I ride groomers and powder, no interest in park.

I picked up my first set of gear back in November. Ride Rapture 151cm, Salomon Grace bindings, Vans Encore boots. Pretty happy with the boots and bindings. They have a few things that slightly annoy me, but in general the fit is good and they work well for me. I'm having issues with the board though. I've been out about 10 or 11 times this season and I've improved quite a bit in that time but I feel like I'm hitting a wall with this board. As I've started trying to go faster I don't feel confident with the way the board responds when I try to initiate turns. In powder it's fine, and I have a lot of fun, but on anything hard or choppy it doesn't grip well and I don't feel in control.
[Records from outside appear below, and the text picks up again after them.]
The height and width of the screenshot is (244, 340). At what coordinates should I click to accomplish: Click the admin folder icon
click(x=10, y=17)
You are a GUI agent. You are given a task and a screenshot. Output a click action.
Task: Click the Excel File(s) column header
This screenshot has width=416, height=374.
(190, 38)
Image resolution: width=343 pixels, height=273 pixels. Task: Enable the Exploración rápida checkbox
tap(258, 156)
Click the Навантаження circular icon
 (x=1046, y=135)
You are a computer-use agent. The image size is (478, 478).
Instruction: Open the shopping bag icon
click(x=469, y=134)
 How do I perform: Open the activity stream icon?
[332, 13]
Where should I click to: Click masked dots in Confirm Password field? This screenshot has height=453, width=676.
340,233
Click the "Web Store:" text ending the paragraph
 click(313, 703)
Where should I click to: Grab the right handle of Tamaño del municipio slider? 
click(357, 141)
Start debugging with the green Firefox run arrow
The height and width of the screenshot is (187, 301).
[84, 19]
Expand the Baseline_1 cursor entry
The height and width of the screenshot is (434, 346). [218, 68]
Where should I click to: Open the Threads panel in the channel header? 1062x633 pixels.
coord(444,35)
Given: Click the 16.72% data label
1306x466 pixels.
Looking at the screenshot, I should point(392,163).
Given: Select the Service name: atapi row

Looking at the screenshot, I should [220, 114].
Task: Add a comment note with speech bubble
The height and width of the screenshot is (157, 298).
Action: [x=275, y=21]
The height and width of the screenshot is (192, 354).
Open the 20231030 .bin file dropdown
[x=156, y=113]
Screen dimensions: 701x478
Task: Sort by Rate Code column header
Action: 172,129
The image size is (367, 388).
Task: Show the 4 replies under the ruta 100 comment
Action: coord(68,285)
I've traded boards with friends a few times now and have found their boards (all cambered) a lot more grippy and responsive through turns. I've tweaked my stance and tried to like the Rapture board but I don't think it's working for me. The rocker profile was nice when I started the season and was paranoid about catching edges, but now I think I've outgrown it and I'm looking to get something that's a better fit.

I'm definitely a relatively timid rider and I've got a very lean body type and not a lot of muscle, so I'm not likely to be an aggressive rider any time soon. I've read a lot of recommendation threads here and think what I'm looking for is something that is less rockered, smaller, and narrower than my current board.

I'm not super concerned about the cost. I'm pretty certain I am going to stick with boarding for the foreseeable future and want to get something that will last me.

Right now I'm thinking about the Never Summer Pandora, which I've seen recommended here as a good beginner-intermediate all around board for smaller and lighter riders. Would I be better off with a 143 or 146? What other boards should I be considering?


----------



## Ocho (Mar 13, 2011)

Hi ceridwen,

Regarding size and considering you're coming off a 151 and ride groomers/powder, I would say a 146 over a 143. I'm 5'8" 120lbs and went from a 151 cambered board to a 146 hybrid the end of last season. Sadly, I have yet to use it on powder though.

I haven't ridden the Pandora but another thing you might like about it is the Vario grip. Even though you have no interest in park, are you looking for a board with a softer flex? 

Btw, I like your username...the Welsh goddess


----------



## ceridwen (Dec 14, 2011)

EatRideSleep said:


> Hi ceridwen,
> 
> Regarding size and considering you're coming off a 151 and ride groomers/powder, I would say a 146 over a 143. I'm 5'8" 120lbs and went from a 151 cambered board to a 146 hybrid the end of last season. Sadly, I have yet to use it on powder though.
> 
> I haven't ridden the Pandora but another thing you might like about it is the Vario grip. Even though you have no interest in park, are you looking for a board with a softer flex?


I am pretty certain I want something with softer flex b/c of my weight and relatively timid ride style. 

How did you find the transition from the cambered board to the hybrid? Which hybrid board are you riding now?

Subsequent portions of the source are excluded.